Tabella 1 Criteri diagnostici utilizzati per PFAPA

La sindrome PFAPA ha una storia naturale favorevole. Non ci sono prove che il trattamento medico possa modificare l’esito, ma può essere efficace per trattare gli episodi (Tabella 2). Indurre una rapida remissione degli episodi è importante per migliorare la qualità della vita dei pazienti e delle loro famiglie. In questo articolo passiamo in rassegna le attuali strategie di trattamento della PFAPA e ciò che si sa sull’esito di questa sindrome.
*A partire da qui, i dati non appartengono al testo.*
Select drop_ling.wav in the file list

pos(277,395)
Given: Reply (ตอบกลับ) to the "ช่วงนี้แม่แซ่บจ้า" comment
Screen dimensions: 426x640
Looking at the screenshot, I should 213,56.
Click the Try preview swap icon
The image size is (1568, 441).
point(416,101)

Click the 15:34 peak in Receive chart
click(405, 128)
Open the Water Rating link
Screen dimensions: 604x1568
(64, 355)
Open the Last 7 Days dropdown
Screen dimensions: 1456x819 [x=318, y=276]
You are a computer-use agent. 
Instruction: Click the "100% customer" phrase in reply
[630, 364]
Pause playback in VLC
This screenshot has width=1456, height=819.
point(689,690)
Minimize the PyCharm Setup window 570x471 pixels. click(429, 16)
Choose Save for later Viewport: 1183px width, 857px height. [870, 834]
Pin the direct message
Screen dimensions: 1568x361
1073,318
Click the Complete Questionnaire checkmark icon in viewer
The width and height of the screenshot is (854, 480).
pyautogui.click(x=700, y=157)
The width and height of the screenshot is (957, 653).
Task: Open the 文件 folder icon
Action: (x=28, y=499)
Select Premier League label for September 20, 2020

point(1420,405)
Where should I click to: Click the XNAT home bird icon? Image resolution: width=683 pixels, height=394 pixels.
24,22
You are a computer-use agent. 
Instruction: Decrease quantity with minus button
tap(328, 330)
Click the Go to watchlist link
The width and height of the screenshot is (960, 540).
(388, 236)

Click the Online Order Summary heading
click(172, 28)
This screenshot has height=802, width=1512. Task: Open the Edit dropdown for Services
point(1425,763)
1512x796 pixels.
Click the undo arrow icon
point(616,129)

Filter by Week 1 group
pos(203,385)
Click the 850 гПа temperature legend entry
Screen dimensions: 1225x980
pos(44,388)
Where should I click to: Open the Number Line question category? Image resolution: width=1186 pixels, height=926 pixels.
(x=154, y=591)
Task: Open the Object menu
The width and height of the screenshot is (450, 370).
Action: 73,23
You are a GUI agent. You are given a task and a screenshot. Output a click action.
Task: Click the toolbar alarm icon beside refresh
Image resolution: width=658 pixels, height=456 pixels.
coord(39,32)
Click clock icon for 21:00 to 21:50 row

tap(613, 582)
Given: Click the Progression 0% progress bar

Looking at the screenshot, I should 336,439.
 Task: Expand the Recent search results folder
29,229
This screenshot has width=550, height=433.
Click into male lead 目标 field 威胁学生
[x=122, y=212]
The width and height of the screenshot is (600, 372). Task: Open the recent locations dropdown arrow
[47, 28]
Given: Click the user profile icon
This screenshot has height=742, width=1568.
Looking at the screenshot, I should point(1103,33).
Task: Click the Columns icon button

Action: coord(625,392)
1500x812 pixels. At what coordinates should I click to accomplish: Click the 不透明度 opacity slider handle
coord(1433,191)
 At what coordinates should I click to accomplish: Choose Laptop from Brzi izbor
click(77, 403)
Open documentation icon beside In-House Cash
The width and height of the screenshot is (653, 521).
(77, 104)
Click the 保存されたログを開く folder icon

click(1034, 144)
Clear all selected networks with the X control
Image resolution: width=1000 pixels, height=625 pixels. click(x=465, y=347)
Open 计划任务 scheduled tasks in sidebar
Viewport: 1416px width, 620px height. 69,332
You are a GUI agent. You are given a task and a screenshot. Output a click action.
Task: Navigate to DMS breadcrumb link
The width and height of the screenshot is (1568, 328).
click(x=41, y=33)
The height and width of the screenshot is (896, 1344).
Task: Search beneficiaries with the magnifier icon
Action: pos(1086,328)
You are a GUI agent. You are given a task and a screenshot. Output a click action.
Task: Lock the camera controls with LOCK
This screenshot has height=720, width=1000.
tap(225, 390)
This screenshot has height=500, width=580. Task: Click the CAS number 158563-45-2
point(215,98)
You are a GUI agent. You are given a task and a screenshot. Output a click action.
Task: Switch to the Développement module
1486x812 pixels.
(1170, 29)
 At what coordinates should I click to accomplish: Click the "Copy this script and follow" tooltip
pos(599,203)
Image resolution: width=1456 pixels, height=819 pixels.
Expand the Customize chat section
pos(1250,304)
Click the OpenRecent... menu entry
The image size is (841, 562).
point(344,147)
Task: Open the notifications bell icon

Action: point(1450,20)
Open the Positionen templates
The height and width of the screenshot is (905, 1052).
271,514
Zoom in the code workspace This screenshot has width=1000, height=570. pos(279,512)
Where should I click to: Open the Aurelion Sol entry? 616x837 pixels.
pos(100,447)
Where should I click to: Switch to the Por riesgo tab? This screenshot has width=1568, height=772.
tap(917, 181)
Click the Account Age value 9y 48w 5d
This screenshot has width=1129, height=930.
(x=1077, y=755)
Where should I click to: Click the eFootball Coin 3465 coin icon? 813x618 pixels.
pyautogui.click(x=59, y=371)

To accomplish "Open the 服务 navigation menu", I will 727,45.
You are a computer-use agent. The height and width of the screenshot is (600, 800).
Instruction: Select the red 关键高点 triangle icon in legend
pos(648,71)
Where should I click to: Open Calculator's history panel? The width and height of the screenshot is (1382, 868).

Tabella 2 Trattamento farmacologico per la sindrome PFAPA

Trattamento sintomatico durante le crisi

Non-agenti antinfiammatori non steroidei e antipiretici hanno mostrato scarsi risultati nella risoluzione dei sintomi della sindrome PFAPA. I glucocorticoidi sono altamente efficaci nell’interrompere gli attacchi, ma ci sono dati limitati sull’efficacia di qualsiasi farmaco preventivo nella PFAPA.

Risoluzione rapida della flare: glucocorticoidi

I glucocorticoidi somministrati per via orale alleviano i sintomi della PFAPA in modo drammatico.

Una singola dose di prednisone (1- 2 mg/kg) o betamethasone (0,1-0,2 mg/kg) somministrata all’inizio di un episodio può abortire drasticamente gli attacchi di febbre in poche ore. La stomatite aftosa, tuttavia, può richiedere più tempo per risolversi. Se una dose non è efficace nell’indurre la risoluzione del flare, una seconda dose può essere data il giorno successivo.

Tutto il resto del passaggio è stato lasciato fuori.